The D.C. Fire Department says it has some “very  serious concerns” about a letter paramedic Jon Botwin wrote to the D.C. city  council this week–concerns that have to do with patient confidentiality.

In the letter, Botwin reveals a few facts about the  efforts to save the life of a five-month-old girl and discloses some information  about her condition.

The question is–did it cross a line?

Jon Botwin has been taken off the street and told by  the fire department he will have no contact with patients until further  notice.

Instead, the paramedic sat in a room at fire  department headquarters Friday and did nothing.

At issue is an allegation the paramedic may have  disclosed too much information about the little girl he was writing about and  broke what are widely known as HIPAA rules.

Botwin thinks not and a reading of the rules appears  to back him up.

Jon Botwin is a paramedic assigned to Engine 26 on  Rhode Island Avenue Northeast. A week ago Thursday, he along with other EMT’s  and paramedics tried to save the life of five-month-old Zariah Bolden. The first  responders managed to recover a pulse but the little girl died over the  weekend.

In his letter to the council expressing deep  frustration with what happened that day Botwin tells the lawmakers the girl is  five months old, was in cardiac arrest and later died.

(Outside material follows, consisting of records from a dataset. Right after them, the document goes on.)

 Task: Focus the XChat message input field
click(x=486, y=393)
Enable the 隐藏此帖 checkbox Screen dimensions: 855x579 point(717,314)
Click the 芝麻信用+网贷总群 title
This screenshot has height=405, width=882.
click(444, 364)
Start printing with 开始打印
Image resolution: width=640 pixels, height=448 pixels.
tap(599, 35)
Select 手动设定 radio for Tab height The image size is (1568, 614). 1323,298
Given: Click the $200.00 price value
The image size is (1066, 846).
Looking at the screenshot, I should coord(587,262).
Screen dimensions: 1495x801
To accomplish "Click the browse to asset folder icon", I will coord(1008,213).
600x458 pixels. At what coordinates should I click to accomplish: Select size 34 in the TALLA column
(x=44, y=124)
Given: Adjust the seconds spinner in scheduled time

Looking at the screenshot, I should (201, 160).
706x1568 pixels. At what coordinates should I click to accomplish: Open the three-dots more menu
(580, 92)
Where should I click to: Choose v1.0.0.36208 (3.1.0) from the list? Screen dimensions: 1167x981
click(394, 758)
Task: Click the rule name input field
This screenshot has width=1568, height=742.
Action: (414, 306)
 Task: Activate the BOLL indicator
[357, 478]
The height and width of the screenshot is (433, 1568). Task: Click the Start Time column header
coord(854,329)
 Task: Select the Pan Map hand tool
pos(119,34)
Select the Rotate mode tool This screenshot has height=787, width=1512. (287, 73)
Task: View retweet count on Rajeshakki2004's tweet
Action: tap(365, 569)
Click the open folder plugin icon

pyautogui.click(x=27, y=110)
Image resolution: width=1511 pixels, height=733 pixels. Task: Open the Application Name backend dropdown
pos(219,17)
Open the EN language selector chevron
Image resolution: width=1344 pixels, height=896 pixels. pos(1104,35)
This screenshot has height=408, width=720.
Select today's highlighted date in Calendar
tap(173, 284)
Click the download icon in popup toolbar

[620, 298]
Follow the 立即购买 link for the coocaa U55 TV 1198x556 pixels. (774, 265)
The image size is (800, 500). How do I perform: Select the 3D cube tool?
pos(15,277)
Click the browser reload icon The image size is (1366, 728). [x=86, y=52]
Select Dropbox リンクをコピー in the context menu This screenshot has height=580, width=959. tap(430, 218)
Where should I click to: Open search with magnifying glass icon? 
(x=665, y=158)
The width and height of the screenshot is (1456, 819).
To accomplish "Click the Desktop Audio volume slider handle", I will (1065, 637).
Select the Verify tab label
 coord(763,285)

He also disclosed the  girl’s father called 911 but he never mentioned names, addresses or other  identifying information.

“From the training I have received through the  department it doesn’t appear to me there was anything in there that was a HIPAA  violation”, said Union second vice president Dabney Hudson.

In fact, as the union points out, anyone listening  to a scanner that day would have heard the exact address, the condition of the  child and her age.

The D.C. police report contains even more  information including the father’s name, the child’s date of birth and the  hospital she was taken to.

In addition, the HIPAA rules seem to validate the paramedic’s dire warning to  the council with this clause: “Covered entities may disclose protected health  information that they believe is necessary to prevent or lessen a serious and  imminent threat to a person or the public, when such disclosure is made to  someone they believe can prevent or lessen the threat”.

What baffles the union is the fire department’s  decision to take Botwin off the street four days after the letter was sent.

“It means that the number of paramedics that we have  to respond on a daily basis is going to dwindle farther down from where we are,  you know we are downgrading several medic units, several engine companies, EMS  supervisors are taken out of service on a daily basis, we are holding paramedics  over, we are not allowing them to go home because we don’t have enough of them”,  said Hudson.

After being notified he was being taken off the  street, Jon Botwin briefly spoke with Fox 5’s Bob Barnard about his  situation.

“Unfortunately at this point I would have to ask the  Fire Chief for permission to continue the interview, it’s just a procedural  process and I would hate it to be construed as giving an interview without  permission”, said Botwin

“But what you wrote in that letter to the city  council is how you feel is that’s right? Asked Barnard.

“That’s correct”.

The fire department says it placed Jon Botwin on a  non-patient contact status after the privacy officer expressed “very serious  concerns. The same officer also contacted council members and asked them not to  share Botwin’s letter with anyone—even though it’s all over the internet.